The Times - South Africa
February 9, 2008
by Patrick Baert, AFP
GENEVA - Switzerland’s Catholic Church is embroiled in a series of sex scandals, with some priests denouncing media intrusion while others say past sins and abuse must be confronted.
One 45-year-old priest committed suicide last Sunday after what his family denounced as a "media hunt," when it was revealed he had been accused in 2001 of indecent behaviour with a minor back in the 1980s, before he had been ordained.
Some 600 people attended his funeral in the western city of Neuchatel, and heard a message from the local bishop Bernard Genoud denouncing the "intolerable" media pressure on the dead man.
"Rumours can kill," Genoud subsequently told a television programme, adding that the dead man had admitted his guilt at the time, and had been cleared for work in the priesthood by psychiatric authorities.

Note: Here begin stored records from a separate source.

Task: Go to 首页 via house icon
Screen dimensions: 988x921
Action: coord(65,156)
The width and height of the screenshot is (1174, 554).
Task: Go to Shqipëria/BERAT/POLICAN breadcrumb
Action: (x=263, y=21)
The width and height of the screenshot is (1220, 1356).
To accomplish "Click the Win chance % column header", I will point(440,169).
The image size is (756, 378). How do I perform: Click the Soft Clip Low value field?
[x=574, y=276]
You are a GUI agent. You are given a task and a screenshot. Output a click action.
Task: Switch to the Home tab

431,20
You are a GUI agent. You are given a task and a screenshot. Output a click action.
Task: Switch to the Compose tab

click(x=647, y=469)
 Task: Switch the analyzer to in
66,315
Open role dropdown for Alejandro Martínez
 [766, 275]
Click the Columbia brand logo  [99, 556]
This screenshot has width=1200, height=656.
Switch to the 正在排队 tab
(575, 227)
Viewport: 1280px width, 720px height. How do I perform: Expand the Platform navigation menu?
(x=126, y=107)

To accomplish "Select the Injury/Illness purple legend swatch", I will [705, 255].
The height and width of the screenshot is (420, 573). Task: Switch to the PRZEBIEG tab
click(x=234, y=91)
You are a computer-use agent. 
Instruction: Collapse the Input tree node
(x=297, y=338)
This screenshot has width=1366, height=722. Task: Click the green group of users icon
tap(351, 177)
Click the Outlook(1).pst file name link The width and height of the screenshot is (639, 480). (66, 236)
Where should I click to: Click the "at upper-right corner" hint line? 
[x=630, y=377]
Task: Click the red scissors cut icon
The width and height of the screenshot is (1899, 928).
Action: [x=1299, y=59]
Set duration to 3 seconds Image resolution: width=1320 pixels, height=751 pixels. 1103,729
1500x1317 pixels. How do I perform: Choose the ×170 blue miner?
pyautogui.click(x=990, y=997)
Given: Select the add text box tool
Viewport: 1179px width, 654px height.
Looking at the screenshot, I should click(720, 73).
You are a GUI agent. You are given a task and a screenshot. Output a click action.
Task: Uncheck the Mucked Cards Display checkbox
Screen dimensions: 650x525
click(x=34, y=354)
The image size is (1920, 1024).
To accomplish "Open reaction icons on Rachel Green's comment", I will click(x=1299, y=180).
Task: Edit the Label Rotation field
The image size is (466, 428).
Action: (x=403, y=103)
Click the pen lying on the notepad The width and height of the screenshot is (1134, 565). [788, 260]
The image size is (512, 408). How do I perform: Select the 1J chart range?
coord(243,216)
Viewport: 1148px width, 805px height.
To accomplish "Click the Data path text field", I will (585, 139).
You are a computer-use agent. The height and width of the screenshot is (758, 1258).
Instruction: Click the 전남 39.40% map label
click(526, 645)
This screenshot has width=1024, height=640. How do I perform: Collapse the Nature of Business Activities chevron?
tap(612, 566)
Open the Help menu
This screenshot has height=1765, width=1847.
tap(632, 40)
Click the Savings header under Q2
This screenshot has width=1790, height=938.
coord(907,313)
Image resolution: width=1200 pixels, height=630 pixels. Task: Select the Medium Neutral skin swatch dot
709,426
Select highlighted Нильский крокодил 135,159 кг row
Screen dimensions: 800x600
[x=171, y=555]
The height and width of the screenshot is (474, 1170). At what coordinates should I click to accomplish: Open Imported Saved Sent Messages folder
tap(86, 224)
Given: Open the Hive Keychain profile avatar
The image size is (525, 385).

The case came hot on the heels of another scandal involving a 67-year-old monk now living in Switzerland and accused of abusing a 12-year old boy in France in the early 1990s.
Prosecutors in the French city of Grenoble opened a case against him last month, and it has transpired that he was sent to France by his superiors in the church after being accused of child sex abuse in Switzerland as far back as the 1960s.
The church never informed the authorities of this when he was sent to France.
Liberal Catholic weekly Golias broke the scandal last November, claiming that the church had paid 90,000 Swiss francs (82,000 dollars, 55,000 euros) to a man who claimed he had been abused by the monk.
The case drew much condemnation including from within the Church itself.
"It pains me to use the word ’complicity’ when talking about the Church I love, but this is true," said Father Nicolas Betticher, spokesperson for the Bishop of Lausanne, Geneva and Fribourg.
"It is clear that procedures were not properly followed at the time," he told Swiss Sunday newspaper Le Matin Dimanche. "If they had been, he would not have been able to re-offend. We did wrong by sending this priest to France," Betticher said.
Since the case came to light, the Church has reported two further priests accused of sexual abuse in Fribourg and Geneva, legal sources told AFP without giving any further details.
The Church said it has now put in place a telephone hotline for people wishing to report cases of abuse, and set up a body called "SOS Prevention" to allow victims of abuse to come forward.
The Catholic Church, which enjoins celibacy for its clergy, has been buffeted by a wave of sex scandals and revelations of abuse across the world, from Ireland to the United States.
Last year, the Catholic Church in San Diego, California, said it would pay 198 million dollars to more than 100 people who were sexually abused by members of the clergy.
The settlement followed a record payout by the Los Angeles diocese of 660 million dollars to more than 500 victims of abuse by clergy in July, the biggest in US history.